Here is how I perform the test, starting with unplugging the machine. A block of wood, about 3⁄4 thick x 11⁄4 x 4½in long is carefully jointed (by hand) and marked with 1mm gradations. As you can see, I like to label the jigs I make with a description and reminders. It is placed in a reference position on the outfeed table.
Then, the cutterhead is carefully rotated by hand to allow the knife edge to ‘grab’ the block and advance it through the portion of the edge’s arc that is above the level of the outfeed table. The block is deposited as the edge ‘lets go’ and continues its arc below the level of the outfeed table. Note that a wooden test block is better than a metal ruler, which the edge doesn’t grab well. The beginning and end of this arc define a tiny chord of the knife flight circle. The height of this chord is the amount of projection of the knife edge at its highest point above the outfeed table. The test is repeated at three or four places across the width of each knife.
Now let’s correlate this height with the lateral travel of the test block, which is the length of that tiny chord. A mathematical formula involving the Pythagorean theorem gives the results, tabulated below, for the 72mm cutterhead knife flight circle on the Hammer A3-31.
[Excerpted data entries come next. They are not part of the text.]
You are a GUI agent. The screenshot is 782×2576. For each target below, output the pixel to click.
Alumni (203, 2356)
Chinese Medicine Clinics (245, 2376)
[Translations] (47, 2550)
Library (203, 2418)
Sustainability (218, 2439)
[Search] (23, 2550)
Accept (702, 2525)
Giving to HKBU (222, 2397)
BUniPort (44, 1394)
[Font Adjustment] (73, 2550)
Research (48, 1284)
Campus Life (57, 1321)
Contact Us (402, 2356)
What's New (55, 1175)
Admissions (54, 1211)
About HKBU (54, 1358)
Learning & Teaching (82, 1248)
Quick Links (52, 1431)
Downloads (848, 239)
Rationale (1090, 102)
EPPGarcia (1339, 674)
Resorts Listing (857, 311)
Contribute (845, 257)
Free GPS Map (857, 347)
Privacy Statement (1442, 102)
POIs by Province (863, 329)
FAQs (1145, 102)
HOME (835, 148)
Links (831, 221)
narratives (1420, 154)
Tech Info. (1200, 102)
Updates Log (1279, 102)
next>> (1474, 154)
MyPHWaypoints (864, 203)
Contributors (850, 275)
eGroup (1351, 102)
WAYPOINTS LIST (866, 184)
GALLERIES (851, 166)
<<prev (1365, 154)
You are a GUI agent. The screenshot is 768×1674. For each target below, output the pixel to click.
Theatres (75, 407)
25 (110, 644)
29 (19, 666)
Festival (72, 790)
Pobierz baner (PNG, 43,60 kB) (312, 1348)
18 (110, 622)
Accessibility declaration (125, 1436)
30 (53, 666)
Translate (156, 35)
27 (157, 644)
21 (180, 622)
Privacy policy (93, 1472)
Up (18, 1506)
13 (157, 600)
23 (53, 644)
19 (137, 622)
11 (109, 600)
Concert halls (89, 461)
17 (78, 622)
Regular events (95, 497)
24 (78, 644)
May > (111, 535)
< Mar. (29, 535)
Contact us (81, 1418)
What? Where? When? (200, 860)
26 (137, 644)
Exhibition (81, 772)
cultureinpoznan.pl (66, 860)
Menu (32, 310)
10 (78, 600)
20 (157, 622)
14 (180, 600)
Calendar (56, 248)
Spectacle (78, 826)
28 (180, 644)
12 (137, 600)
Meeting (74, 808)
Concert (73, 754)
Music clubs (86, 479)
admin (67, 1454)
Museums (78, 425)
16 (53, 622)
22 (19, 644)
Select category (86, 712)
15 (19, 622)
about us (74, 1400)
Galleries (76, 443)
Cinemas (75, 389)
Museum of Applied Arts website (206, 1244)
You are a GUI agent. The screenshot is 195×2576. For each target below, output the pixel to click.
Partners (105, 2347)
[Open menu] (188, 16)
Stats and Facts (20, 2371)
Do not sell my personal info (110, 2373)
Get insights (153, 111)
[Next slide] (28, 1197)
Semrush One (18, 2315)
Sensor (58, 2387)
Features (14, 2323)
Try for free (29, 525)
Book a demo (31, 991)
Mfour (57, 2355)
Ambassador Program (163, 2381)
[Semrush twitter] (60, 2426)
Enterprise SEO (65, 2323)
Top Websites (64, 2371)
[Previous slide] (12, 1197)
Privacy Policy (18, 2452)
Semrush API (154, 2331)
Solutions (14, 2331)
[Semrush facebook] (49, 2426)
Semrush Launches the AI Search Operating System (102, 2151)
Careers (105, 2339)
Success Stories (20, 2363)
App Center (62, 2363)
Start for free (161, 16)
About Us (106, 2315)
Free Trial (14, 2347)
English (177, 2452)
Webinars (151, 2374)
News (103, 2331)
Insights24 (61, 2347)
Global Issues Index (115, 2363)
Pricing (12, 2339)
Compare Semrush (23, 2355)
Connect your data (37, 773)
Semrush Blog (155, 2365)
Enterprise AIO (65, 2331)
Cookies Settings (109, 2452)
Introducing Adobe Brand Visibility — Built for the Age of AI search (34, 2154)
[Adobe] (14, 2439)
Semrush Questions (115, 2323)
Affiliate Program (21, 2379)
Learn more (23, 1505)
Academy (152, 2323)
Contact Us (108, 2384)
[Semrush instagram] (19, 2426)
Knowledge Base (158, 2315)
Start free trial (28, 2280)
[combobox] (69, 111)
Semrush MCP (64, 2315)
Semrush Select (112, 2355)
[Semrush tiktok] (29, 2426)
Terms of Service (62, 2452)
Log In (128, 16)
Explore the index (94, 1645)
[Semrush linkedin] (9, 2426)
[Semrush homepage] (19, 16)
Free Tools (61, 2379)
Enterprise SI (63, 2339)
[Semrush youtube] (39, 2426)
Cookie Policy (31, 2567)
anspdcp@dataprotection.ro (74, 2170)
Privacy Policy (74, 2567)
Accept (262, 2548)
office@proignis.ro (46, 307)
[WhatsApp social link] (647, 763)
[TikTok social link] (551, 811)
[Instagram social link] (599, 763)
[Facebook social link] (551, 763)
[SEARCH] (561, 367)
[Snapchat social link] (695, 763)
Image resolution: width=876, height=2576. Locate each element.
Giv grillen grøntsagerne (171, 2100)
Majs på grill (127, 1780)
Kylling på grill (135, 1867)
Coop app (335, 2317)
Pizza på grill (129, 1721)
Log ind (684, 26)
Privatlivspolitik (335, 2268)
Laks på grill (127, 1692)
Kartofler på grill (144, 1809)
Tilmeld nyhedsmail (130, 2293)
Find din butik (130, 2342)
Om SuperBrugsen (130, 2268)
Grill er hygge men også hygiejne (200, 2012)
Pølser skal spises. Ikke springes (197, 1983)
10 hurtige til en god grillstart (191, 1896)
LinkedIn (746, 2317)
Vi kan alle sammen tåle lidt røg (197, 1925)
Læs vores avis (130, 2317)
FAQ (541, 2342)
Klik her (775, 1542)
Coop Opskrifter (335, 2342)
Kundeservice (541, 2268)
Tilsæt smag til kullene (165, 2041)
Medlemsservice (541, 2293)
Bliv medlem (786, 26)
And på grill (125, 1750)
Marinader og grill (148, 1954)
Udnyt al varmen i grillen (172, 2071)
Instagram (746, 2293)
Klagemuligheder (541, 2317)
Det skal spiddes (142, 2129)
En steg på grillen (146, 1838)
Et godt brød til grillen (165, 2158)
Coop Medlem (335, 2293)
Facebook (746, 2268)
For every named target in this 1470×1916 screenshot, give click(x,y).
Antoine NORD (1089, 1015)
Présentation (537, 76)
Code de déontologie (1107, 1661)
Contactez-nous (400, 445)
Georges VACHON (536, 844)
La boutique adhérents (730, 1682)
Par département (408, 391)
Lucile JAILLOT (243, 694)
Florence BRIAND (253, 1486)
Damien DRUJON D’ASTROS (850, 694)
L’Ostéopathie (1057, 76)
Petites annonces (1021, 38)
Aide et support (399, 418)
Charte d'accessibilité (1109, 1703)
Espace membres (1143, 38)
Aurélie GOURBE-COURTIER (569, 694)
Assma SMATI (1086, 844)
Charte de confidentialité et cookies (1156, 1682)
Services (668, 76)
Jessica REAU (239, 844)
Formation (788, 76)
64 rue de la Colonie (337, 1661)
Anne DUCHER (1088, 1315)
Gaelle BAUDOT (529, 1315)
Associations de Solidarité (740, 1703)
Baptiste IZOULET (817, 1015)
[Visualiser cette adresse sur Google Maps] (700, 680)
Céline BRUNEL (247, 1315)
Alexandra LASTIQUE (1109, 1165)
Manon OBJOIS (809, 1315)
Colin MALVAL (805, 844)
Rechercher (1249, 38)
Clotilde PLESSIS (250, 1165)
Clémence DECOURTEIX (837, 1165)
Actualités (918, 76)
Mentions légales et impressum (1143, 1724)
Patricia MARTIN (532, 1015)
The block is placed in the reference position

The knife grabs the block

The block has been deposited

Knife
Projection       Chord          Chord
(inches)          (mm)          (inches)
.0005             1.9             .075
.001               2.7             .106
.002               3.8             .151
.003               4.7             .184
.004               5.4             .213
.005               6.0             .238
.006               6.6             .261

The method is very accurate! A mere .001in of knife projection moves the block 2.7mm, which is easily distinguishable from no movement, which signifies no projection.
However, note that the relationship of the knife projection to the advancement of the test block is not linear. The first thou of height advances the block 2.7mm – about 3mm. However, a height difference from .002in to .003in only advances the block about one more mm (0.9mm).
Fortunately, I want the knives to be a only about one thou, two at the most, above the outfeed table so all I have to do is see that the block advances about 2–3mm, or 4mm at the most, and do so reasonably consistently across the blade width, for all of the blades. Indeed, the Hammer manual recommends 2–3 mm of travel.
So, there it is: a low-tech, accurate method. But now, after having analysed it a bit, I have more confidence in it and can use it more intelligently.